On that note, I guess I should also point out that it’s vital to have cash on hand when taking transportation in the Japan’s countryside. Suica, Pasmo, and the other variants work up until they don’t. Sometimes, you can enter at a bigger station only to find out later that you cannot settle payment with your IC card and need real paper money. Other times, buses in the countryside only accept something that locals have, so while it might indeed be true that IC cards can be used, it might not be the one that you have in your pocket. To be safe, always have cash and use Jorudan or Google Maps to figure out what the damage will be in advance.

Just like Gandalf the Grey says to Frodo Baggins in The Lord of the Rings, Japan’s trains and buses are usually never late, nor are they early. They arrive precisely when they mean to (for the most part). So while navigating the countryside might not be easy, it is at least not unpredictable. If you’re going to visit somewhere like the Iya Valley in Tokushima Prefecture, the so called “Tibet of Japan” due to how remote it is, you need to know your options for getting out. It’s not difficult per se, but it does require planning. Generally, trying to figure it out yourself is a recipe for disaster, so use the technology available to plan ahead.
One final thing to keep in mind is that in the countryside, tight schedules are your enemy. If a train only runs seven times per day, you probably do not want to be banking your entire itinerary on rushing to make the 3:14 PM departure after squeezing in one last temple visit. Build in buffer time. Give yourself ample margin for slow hikes, wrong turns, or simply wanting to linger somewhere beautiful a little longer than you otherwise would be able to. The trains and buses will run precisely when they are scheduled to, but your day rarely will. The more space you give yourself, the smoother your there and back again will be.

Despite the difficulties in planning around sparse public transportation, rural Japan is actually a lot more accessible than most people think. Many wrongly assume you need a rental car, but the truth is that the buses and trains are reliable enough to get you there if you plan around their frequency, or lack thereof. When coupled with some good old fashioned hoofing it, you can cover a lot of ground and still get back to civilization without needing to spend a night out in the woods. I have ironclad faith in the transportation network of Japan and encourage you to as well.

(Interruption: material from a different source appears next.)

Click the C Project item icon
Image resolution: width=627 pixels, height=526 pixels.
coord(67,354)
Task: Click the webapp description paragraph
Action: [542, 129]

Just be sure to double check what the tools report at stations and bus stops, and you’ll be fine. If it lines up with whatever your app of choice says, you know you’re safe. If by some chance there is a discrepancy, it’s best to ask when and where that is possible. In 2026, the language barrier is no longer an issue since you can use AI tools to facilitate communication. If by chance it is an unmanned station or bus stop, you’ll just need to be extra careful and have a backup plan in case the proverbial turd hits the proverbial fan and your travel plans go to hell in a handbasket.
Going back to my opening anecdote, even as the time for the final bus to Shirahama came and went with one vehicle arriving, I was never really freaking out since I knew worst case, I could just go over to Yunomine Onsen. Sure, I’d be out whatever I paid for the hotel in Shirahama but there had to be at least one room in a Yunomine Onsen ryokan for me to hole up in. In the worst case, you can likely call a taxi and while it might quite the bitter bullet to bite, you’ll at least get home in one piece.